◆ TASK TO CARRY OUT ◆
Please retype the stretch of the records from the line containing "Open the DNS64 服务器配置 tab" through the end of the records, both ends included, leaving the pictures out of your answer.

-- EXERCISE INPUTS start --

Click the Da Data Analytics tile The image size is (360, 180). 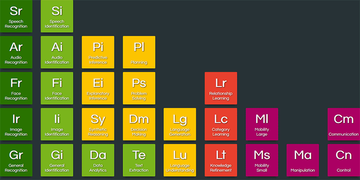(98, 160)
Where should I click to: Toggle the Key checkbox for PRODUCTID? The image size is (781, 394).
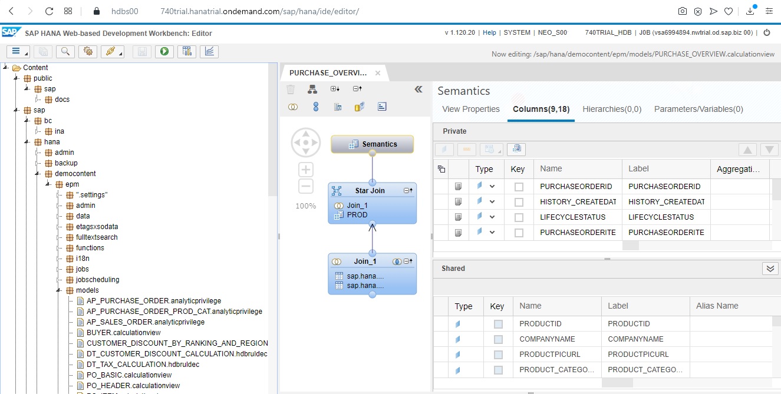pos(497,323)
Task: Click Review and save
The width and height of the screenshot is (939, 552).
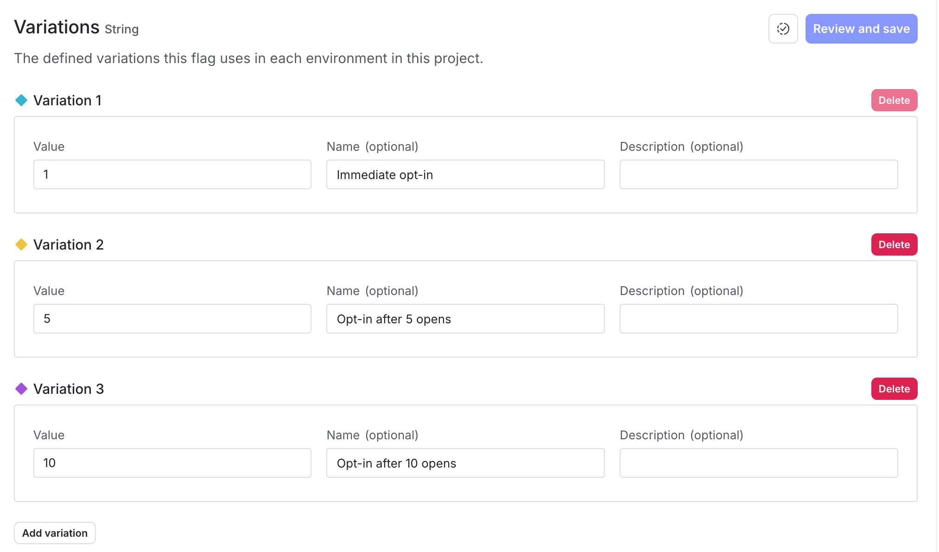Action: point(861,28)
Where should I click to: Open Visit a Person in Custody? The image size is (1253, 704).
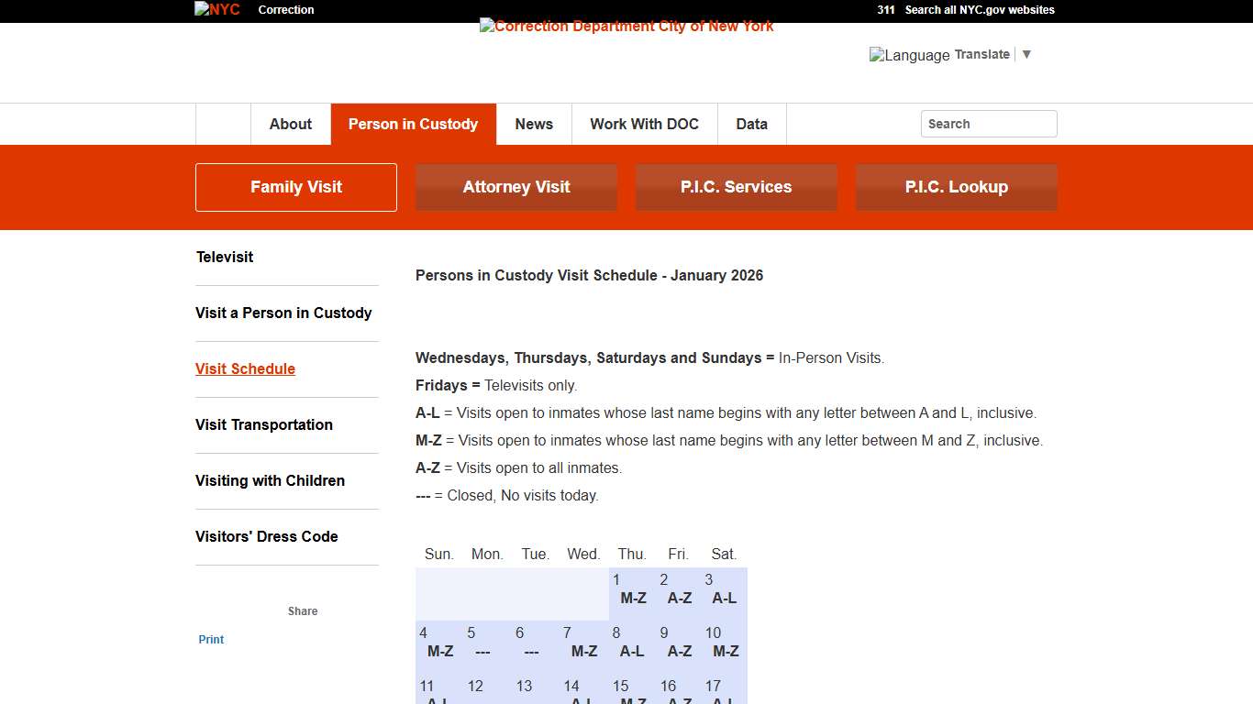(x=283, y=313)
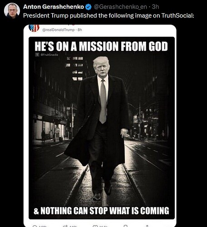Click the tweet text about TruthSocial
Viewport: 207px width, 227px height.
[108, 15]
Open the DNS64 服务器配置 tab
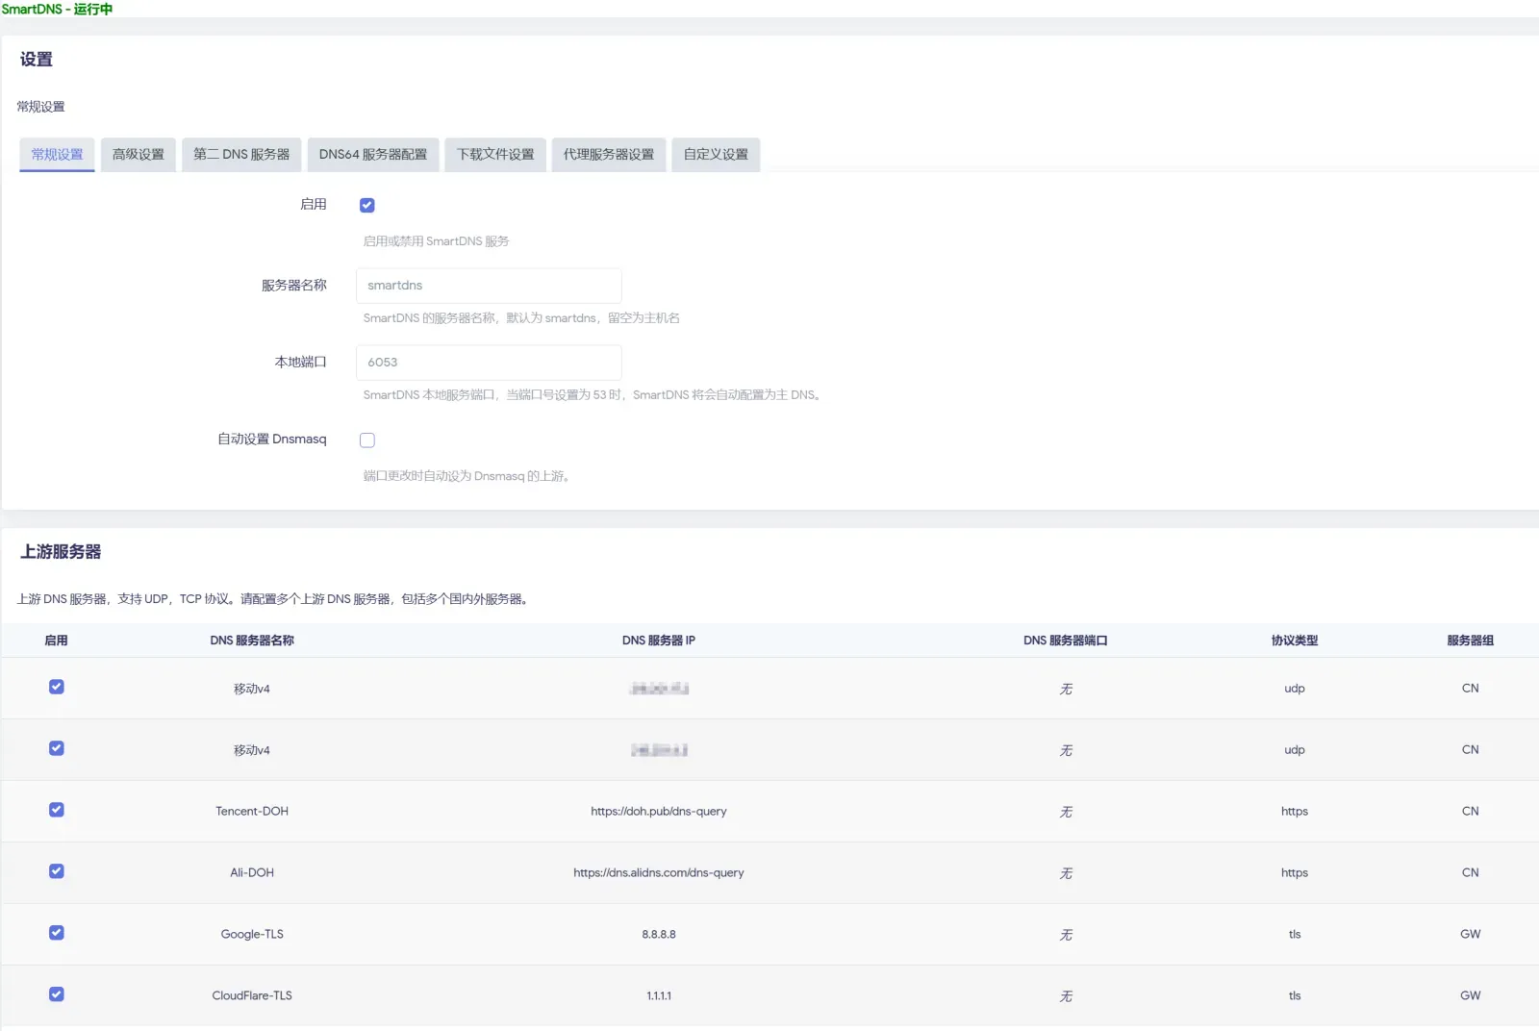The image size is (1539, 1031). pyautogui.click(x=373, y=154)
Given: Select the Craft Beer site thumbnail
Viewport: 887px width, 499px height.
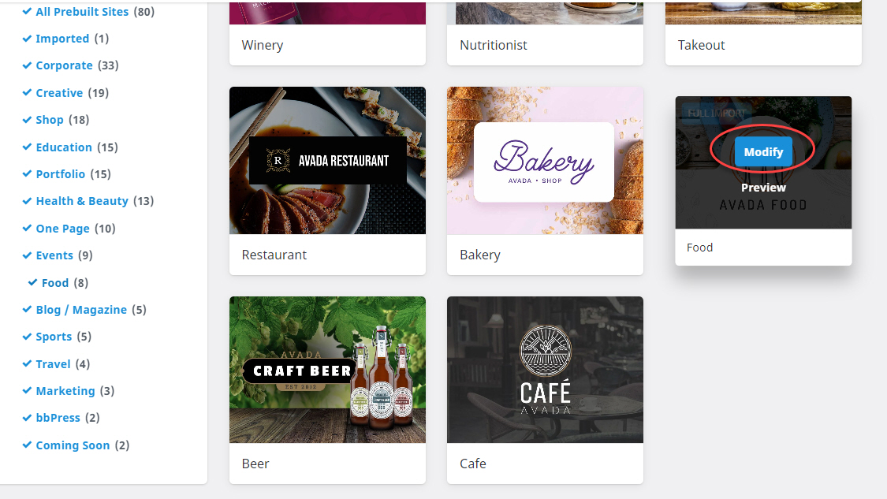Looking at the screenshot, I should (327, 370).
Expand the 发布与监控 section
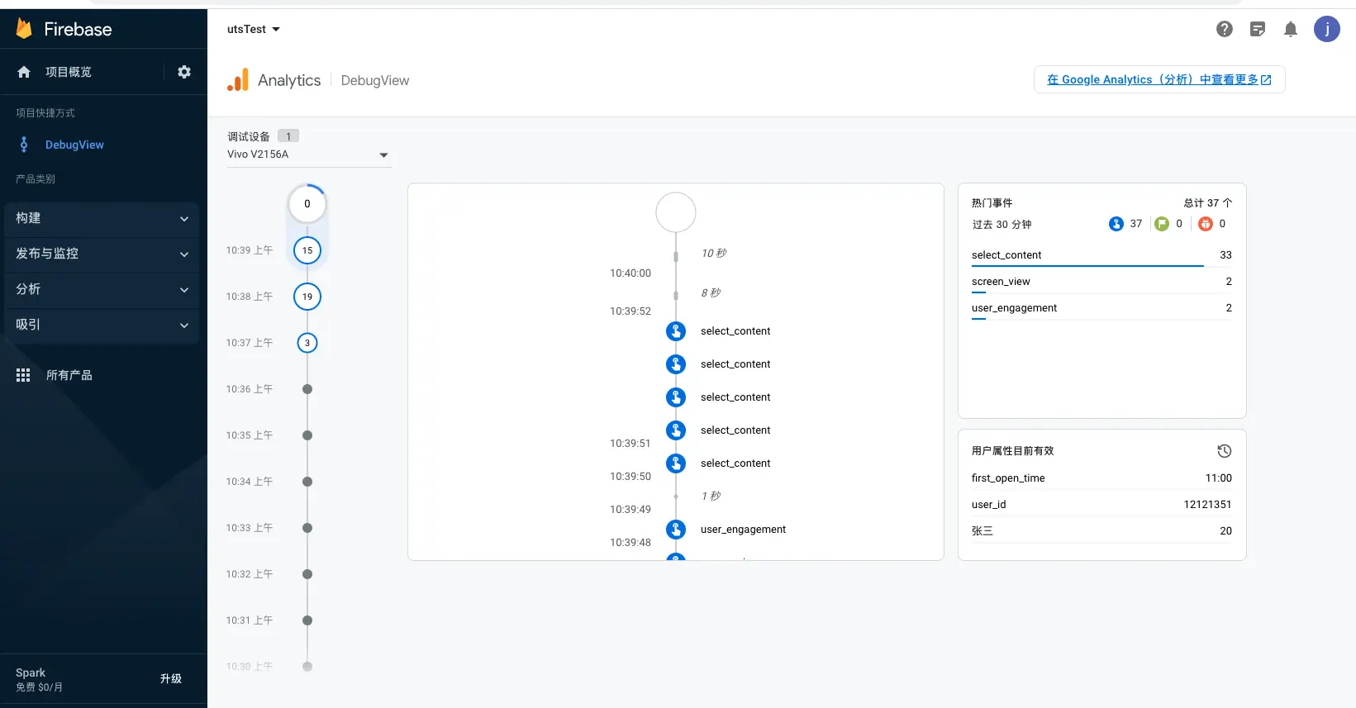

-- EXERCISE INPUTS end --

◆ OUTPUT OF THE EXERCISE ◆
Open the DNS64 服务器配置 tab
The image size is (1539, 1031). pyautogui.click(x=373, y=154)
Given: Select the Craft Beer site thumbnail
Viewport: 887px width, 499px height.
Looking at the screenshot, I should (327, 370).
Expand the 发布与监控 section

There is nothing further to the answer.